*** Record list

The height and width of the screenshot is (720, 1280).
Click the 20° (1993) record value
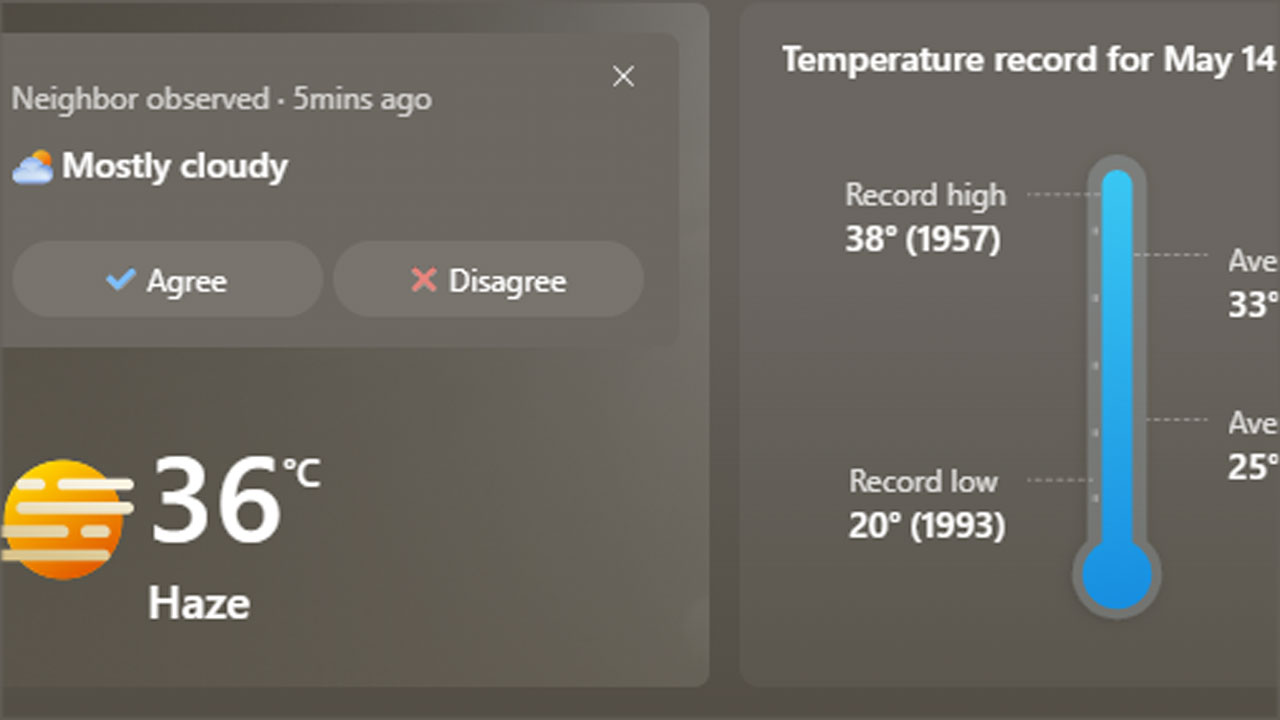[x=926, y=525]
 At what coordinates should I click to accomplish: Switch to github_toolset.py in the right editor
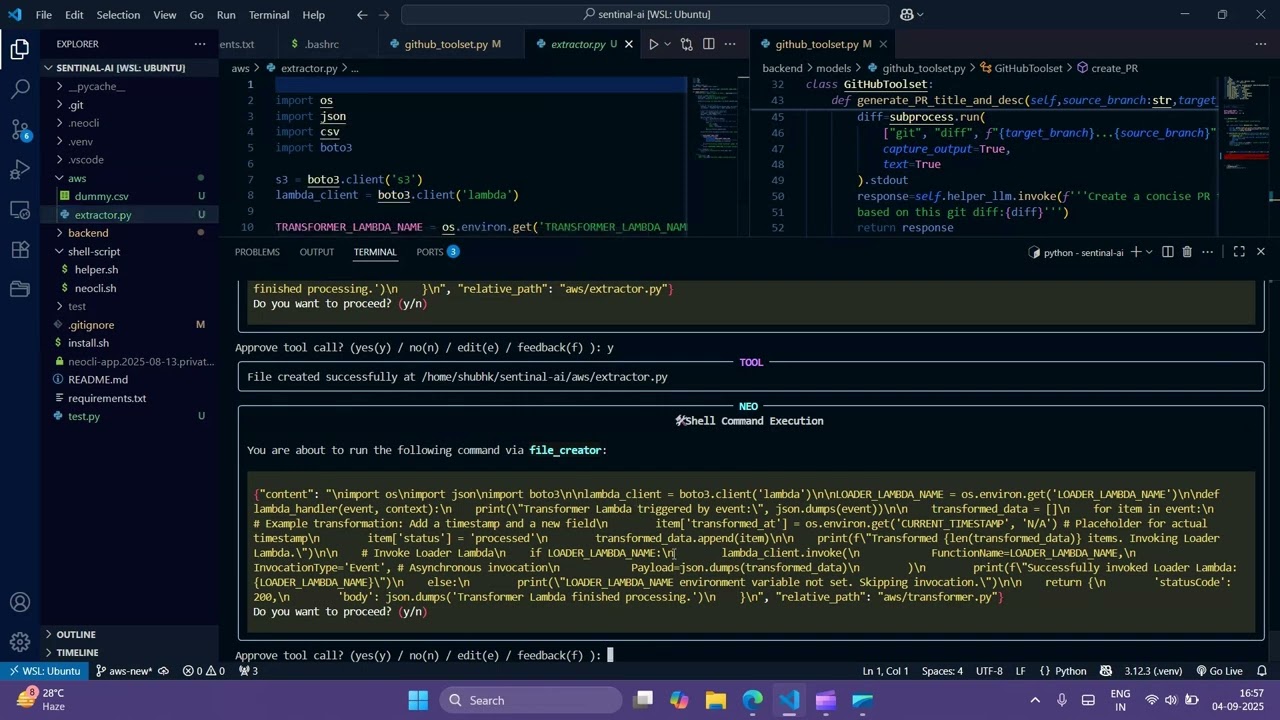pyautogui.click(x=820, y=44)
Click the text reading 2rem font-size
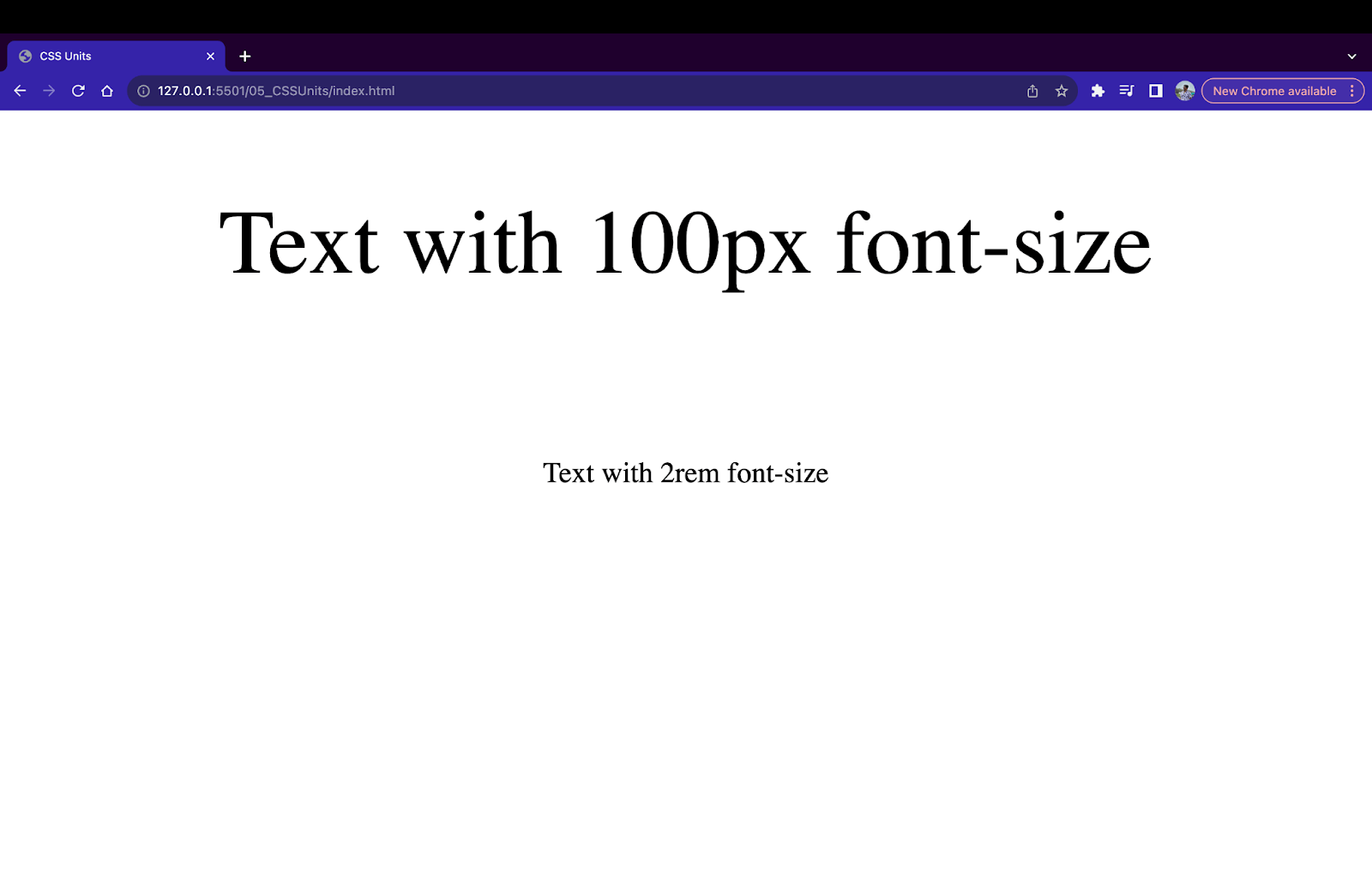Image resolution: width=1372 pixels, height=891 pixels. [x=685, y=473]
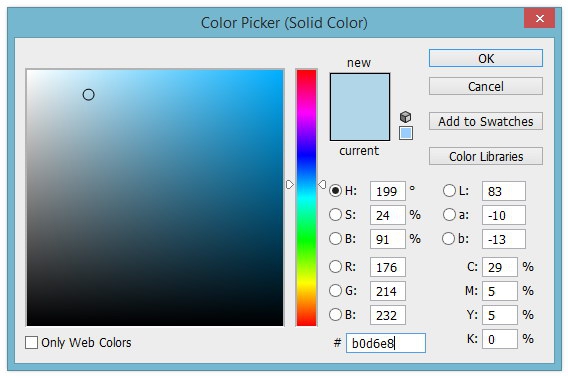The image size is (568, 380).
Task: Open Color Libraries
Action: [486, 156]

******

> _Exercise brief_
Copy the text lines of all the items above word for word, leaving out the pictures.

> _Exercise response_
The height and width of the screenshot is (720, 1280).
Click the 20° (1993) record value
[x=926, y=525]
 At what coordinates should I click to accomplish: Switch to github_toolset.py in the right editor
pyautogui.click(x=820, y=44)
Click the text reading 2rem font-size
Image resolution: width=1372 pixels, height=891 pixels. [x=685, y=473]
The image size is (568, 380).
Task: Open Color Libraries
Action: [486, 156]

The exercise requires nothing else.